Tazio Nuvolari, la leggenda più grande di sempre
Moriva 60 anni fa il Mantovano Volante
«Quando corre Nuvolari, quando passa Nuvolari, la gente aspetta il suo arrivo per ore e ore e finalmente quando sente il rumore salta in piedi e lo saluta con la mano. Gli grida parole d’amore e lo guarda scomparire.» Sappiamo bene che in questa giornata, nella quale ricorrono i 60 anni dalla morte del mitico pilota di Castel d’Ario, le parole scritte per lui da Roberto Roversi e cantate da Lucio Dalla saranno state ripetute all’infinito, quasi da non poterne più. Ci venga perdonata questa mancanza di originalità, ma raramente un personaggio storico era stato descritto così bene come nelle parole del cantante bolognese. Tazio Nuvolari è stato un mito, uno dei più grandi piloti che il mondo ricordi e senza dubbio il più grande della storia italiana. È stato per il mondo dei motori quello che Mozart è stato per la musica, il Leonardo da Vinci delle due e quattro ruote. Senza limiti, il Mantovano Volante, capace di cimentarsi con successo sia in moto che in auto.

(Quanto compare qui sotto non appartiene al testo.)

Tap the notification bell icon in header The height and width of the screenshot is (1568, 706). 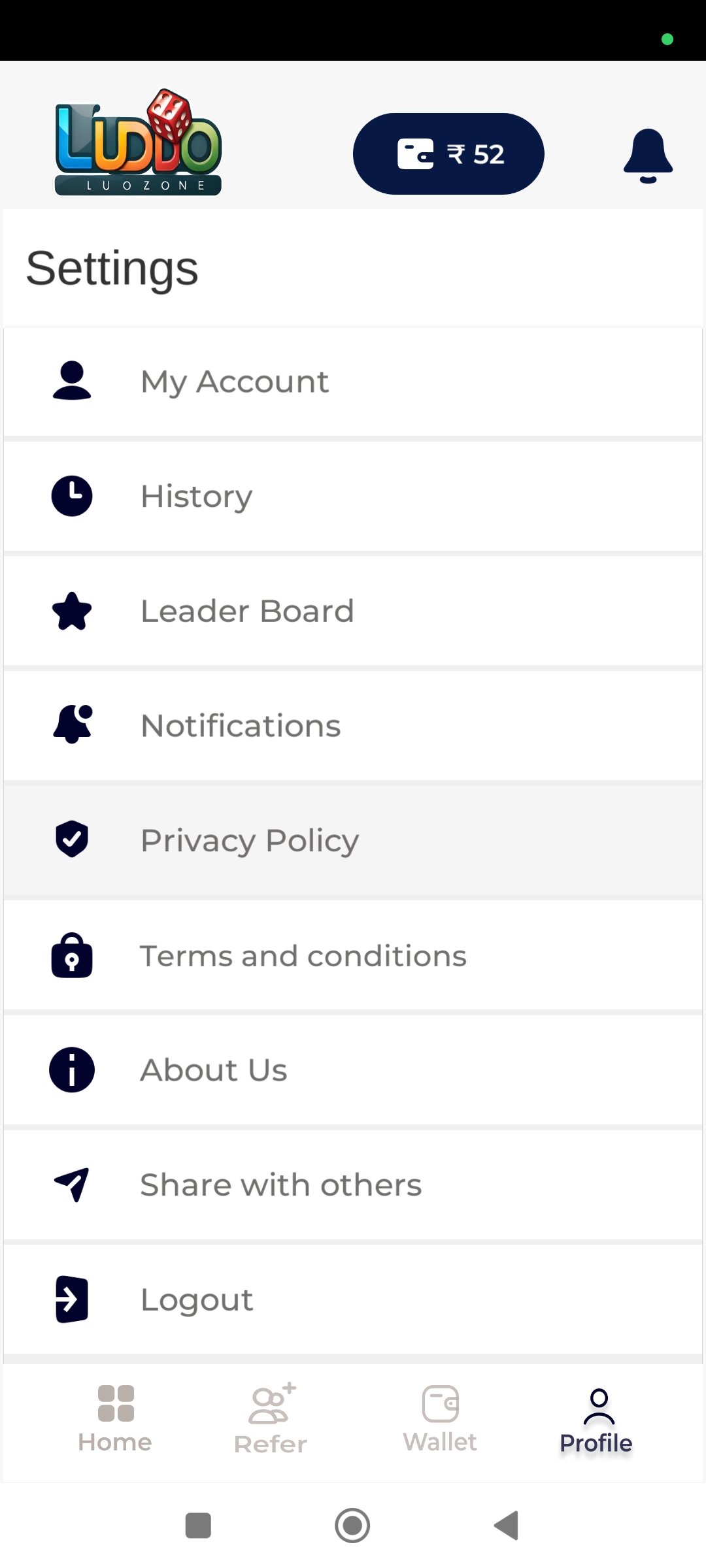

Fu negli anni ’20 che si mise per la prima volta in sella, ad un’età che per gli standard odierni del mondo motociclistico potrebbe sembrare quasi “veneranda”: 27 anni. Eppure il suo esordio nel professionismo fu semplicemente l’inizio di una carriera che l’avrebbe portato per sempre sull’Olimpo dei motori. Ci mise meno di un anno a conquistare la sua prima gara e nel giro di poco tempo aveva già fatto suoi il Campionato Italiano e il Campionato Europeo classe 350. Certo, erano altri tempi ed un altro modo di correre, ma forse proprio per questo li suoi trionfi assumono un valore ancora più grande. Sui mezzi guidati dal mitico “Nivola” il pilota contava come forse ormai non conta più. Niente alta tecnologia e dispositivi digitali. Semplice meccanica e olio (anche di gomito). Non vogliamo togliere nulla ai piloti odierni, che nonostante le auto super tecnologiche compiono ugualmente grandissimi fatiche, frutto di impegno e lavoro incessante, per ottenere i loro risultati. Nuvolari, però, è stato e sarà inimitabile.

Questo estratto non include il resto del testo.